LONDON, Aug. 24 (Xinhua) -- The world economy will welcome a rules-based globalization which looks "very different" from that of the 1990s, said an article published in the Financial Times earlier this week.
There will be a new trade policy that focuses on trade promotion in the service of extending the regulatory reach of big economies which set the rules, the opinion piece said, noting that "signs of this shift already abound."
Amid the looming regulatory battle, smaller economies will be squeezed when the big ones insist on their standards, leaving little choice for emerging countries but to acquiesce to the demands of the world's biggest markets and to align entire sectors with one of the largest economies, it said.
What's more, since "rules increasingly cover the whole process of production," the big economies will compete with each other to make sure it is their rules that are chosen.
"It is a mistake to think of this as protectionism," the article pointed out. "It is rather a deeper form of globalization ... This re-regulation of cross-border economic flows is a natural, and potentially healthy, consequence of the earlier mistake of conflating globalization with deregulation."
The article foresaw four possible outcomes of the regulatory battle.

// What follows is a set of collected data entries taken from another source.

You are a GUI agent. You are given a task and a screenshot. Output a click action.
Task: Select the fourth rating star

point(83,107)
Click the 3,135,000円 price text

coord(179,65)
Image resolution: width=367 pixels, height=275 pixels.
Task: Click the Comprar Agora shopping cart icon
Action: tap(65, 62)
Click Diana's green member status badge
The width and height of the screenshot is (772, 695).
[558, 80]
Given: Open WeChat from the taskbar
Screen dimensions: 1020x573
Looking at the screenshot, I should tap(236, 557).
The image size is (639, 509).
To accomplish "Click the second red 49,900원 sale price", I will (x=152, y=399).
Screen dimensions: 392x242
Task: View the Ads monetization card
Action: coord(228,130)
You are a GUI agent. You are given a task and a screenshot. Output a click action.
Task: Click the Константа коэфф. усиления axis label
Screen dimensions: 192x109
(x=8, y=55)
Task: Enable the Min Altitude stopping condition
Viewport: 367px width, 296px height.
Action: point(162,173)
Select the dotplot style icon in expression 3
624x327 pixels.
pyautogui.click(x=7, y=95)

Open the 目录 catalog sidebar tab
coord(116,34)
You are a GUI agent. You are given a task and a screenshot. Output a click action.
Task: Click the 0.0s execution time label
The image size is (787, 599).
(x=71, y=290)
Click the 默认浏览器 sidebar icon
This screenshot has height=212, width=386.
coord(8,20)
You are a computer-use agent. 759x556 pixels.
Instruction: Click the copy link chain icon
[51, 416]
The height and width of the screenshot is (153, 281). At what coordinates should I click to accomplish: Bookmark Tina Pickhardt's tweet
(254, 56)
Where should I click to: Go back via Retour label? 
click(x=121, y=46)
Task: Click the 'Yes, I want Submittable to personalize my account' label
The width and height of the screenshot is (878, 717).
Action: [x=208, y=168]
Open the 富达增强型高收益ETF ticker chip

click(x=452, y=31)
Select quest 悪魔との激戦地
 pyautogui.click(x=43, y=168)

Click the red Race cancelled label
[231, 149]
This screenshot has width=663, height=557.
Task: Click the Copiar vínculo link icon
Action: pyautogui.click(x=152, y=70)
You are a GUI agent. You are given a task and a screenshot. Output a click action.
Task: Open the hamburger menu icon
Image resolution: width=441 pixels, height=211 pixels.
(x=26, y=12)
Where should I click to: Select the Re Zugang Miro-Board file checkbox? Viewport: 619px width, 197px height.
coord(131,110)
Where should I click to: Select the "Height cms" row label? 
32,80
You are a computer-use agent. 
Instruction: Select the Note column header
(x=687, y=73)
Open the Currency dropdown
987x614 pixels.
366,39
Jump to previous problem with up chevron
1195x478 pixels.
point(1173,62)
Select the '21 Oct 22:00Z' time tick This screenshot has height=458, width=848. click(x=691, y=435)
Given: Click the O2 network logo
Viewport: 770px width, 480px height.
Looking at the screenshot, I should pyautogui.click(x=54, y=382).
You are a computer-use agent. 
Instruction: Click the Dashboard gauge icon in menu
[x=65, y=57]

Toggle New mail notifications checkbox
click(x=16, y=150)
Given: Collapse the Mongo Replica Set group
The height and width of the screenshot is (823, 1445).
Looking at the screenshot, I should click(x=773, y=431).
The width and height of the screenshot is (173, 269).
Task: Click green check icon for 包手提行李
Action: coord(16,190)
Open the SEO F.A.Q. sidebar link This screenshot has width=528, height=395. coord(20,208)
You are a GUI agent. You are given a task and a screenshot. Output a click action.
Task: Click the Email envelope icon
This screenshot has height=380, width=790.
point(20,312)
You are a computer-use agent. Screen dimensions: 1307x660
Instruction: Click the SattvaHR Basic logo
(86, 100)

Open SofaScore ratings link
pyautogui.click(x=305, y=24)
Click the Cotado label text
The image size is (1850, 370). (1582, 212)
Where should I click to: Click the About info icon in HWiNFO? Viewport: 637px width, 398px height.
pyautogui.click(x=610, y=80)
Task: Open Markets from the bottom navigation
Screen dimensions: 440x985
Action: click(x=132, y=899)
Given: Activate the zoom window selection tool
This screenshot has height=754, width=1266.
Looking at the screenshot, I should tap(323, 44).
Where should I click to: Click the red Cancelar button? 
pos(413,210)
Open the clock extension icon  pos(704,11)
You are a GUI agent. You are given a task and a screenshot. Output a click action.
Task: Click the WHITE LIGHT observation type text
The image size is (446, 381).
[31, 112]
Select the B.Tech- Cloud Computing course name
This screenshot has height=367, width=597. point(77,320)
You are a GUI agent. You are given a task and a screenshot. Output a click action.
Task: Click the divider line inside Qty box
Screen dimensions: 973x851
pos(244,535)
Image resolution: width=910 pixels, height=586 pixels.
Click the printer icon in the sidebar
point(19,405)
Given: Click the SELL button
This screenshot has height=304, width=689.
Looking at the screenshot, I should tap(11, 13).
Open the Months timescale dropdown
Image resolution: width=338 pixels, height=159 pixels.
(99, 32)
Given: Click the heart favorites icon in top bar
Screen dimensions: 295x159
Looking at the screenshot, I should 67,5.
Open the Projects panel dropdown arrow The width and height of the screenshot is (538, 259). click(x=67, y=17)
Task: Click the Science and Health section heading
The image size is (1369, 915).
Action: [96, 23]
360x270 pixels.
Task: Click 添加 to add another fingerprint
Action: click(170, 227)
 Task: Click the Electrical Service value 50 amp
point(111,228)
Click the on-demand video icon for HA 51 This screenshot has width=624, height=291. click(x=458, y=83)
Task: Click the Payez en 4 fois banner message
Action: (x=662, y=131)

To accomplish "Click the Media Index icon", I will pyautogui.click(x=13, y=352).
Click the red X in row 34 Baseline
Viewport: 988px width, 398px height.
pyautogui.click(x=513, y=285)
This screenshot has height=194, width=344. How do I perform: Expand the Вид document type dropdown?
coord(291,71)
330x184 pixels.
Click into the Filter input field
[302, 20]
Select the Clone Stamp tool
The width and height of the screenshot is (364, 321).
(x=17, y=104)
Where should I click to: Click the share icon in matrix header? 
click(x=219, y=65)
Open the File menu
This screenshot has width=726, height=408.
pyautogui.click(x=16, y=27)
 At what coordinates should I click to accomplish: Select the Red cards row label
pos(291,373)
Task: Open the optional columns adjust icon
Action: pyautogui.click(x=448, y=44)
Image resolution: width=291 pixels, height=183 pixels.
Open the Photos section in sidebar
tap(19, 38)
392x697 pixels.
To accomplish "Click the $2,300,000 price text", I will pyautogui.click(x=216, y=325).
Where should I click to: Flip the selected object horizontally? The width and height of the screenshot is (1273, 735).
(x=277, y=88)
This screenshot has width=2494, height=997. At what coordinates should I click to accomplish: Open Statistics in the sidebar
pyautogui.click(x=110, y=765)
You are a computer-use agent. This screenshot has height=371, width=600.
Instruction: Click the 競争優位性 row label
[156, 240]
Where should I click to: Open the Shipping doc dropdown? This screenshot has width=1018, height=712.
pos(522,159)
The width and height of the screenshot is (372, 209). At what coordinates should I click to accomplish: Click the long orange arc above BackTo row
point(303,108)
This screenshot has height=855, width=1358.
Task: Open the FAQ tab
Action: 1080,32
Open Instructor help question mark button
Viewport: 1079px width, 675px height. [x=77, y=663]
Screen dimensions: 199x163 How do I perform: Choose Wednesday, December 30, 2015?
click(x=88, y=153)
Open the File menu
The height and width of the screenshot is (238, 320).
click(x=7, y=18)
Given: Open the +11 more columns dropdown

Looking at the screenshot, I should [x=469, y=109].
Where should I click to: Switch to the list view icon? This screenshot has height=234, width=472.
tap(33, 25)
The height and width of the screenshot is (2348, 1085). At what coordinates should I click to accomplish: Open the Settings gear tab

The first is harmonization, where countries agree on similar rules. A second is that countries outside are absorbed into the one that they are closest to in terms of economy.
Splintering is also possible when the world's big economies are "irreconcilable" and unlikely to settle, the article noted, referring to the third outcome.
However, as a more optimistic possibility, countries might also converge on the most demanding standards, it said.